由于PD-L1的表达水平影响PD-1/PD-L1抗体的治疗效果，因此，明确肿瘤细胞中调节PD-L1表达的分子机制有助于设计新的免疫治疗策略。我们前期研究发现，TRAF3促进PD-L1 K63连接的多聚泛素化修饰，从而稳定PD-L1。通过筛选去泛素化酶抑制剂发现，USP8抑制剂DUBs-IN-2显著上调PD-L1。USP8与PD-L1发生相互作用，去除PD-L1 K63多聚泛素化修饰并降低PD-L1表达。在此基础上，本项目进一步研究TRAF3和USP8介导的K63多聚泛素化修饰调控PD-L1的分子机制。在肿瘤临床样品中检测TRAF3、USP8的表达与PD-L1相关性。并且，利用小鼠肿瘤模型研究USP8抑制剂DUBs-IN-2与PD-L1抗体联用对肿瘤的治疗效果。该研究将揭示TRAF3-USP8调节PD-L1的分子机制以及对免疫治疗效果的影响，为临床上肿瘤治疗提供新的思路和方法。
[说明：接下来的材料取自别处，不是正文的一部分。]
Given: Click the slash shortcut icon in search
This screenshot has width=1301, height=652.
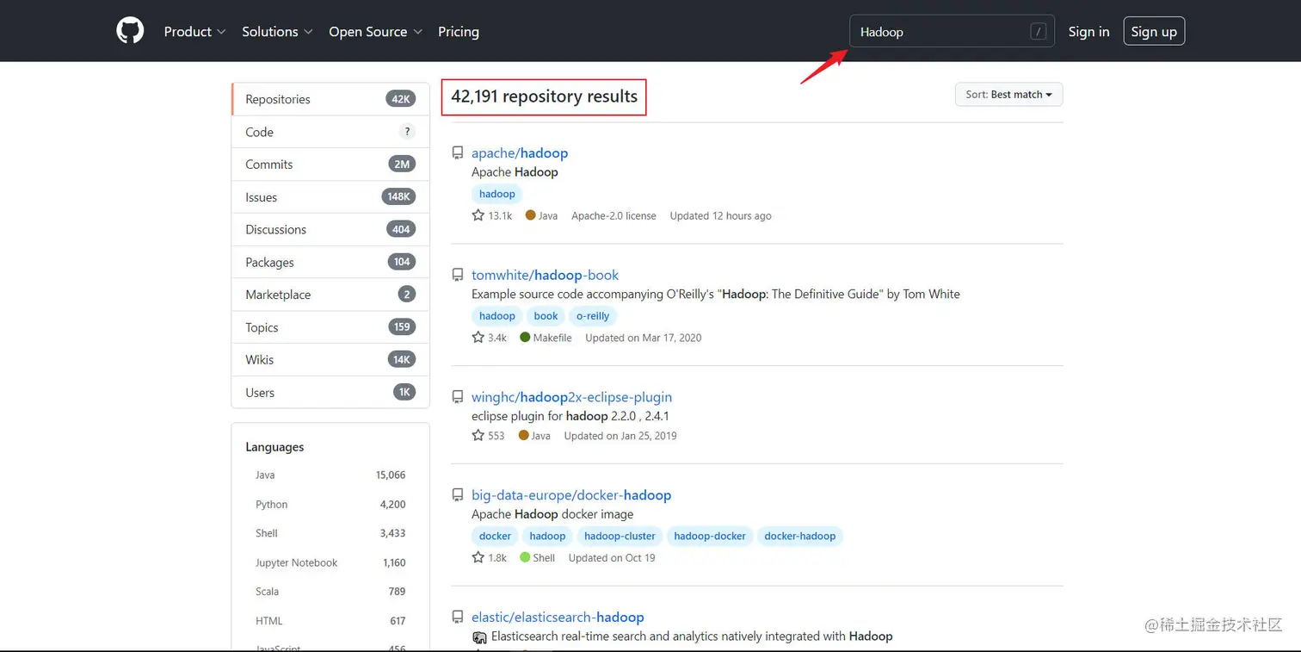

Previous reports have demonstrated that the expression level of PD-L1 in tumor cells affects the therapeutic efficacy of PD-1/PD-L1 blockade. Therefore, exploring the molecular mechanism of PD-L1 regulation in tumor cells will be useful to design new immunotherapeutic strategies. Our primary results showed that TRAF3 promotes K63-linked poly-ubiquitination of PD-L1, thereby stabilizing PD-L1. Through screening inhibitors of deubiquitinating enzymes, we found that the USP8 inhibitor DUBs-IN-2 dramatically upregulates PD-L1. Furthermore, we found that USP8 specifically interacts with PD-L1 and removes K63-linked poly-ubiquitination of PD-L1, thereby decreaing PD-L1. This study will further explore the molecular mechanism of TRAF3 and USP8-mediated K63-linkded poly-ubiquitination for PD-L1 regulation. We will also detect the correlation of TRAF3 and USP8 expression with PD-L1 in tumor clinical specimens. Lastly, we will investigate whether DUBs-IN-2 could syngergize with PD-1/PD-L1 blockade to improve the therapeutic efficacy in syngeinic mouse model. This study will reveal the molecular mechansim of TRAF3-USP8 in regulating PD-L1 stability and the efficacy of cancer immunotherapy, which will provide new insights for cancer thrapy in clinics.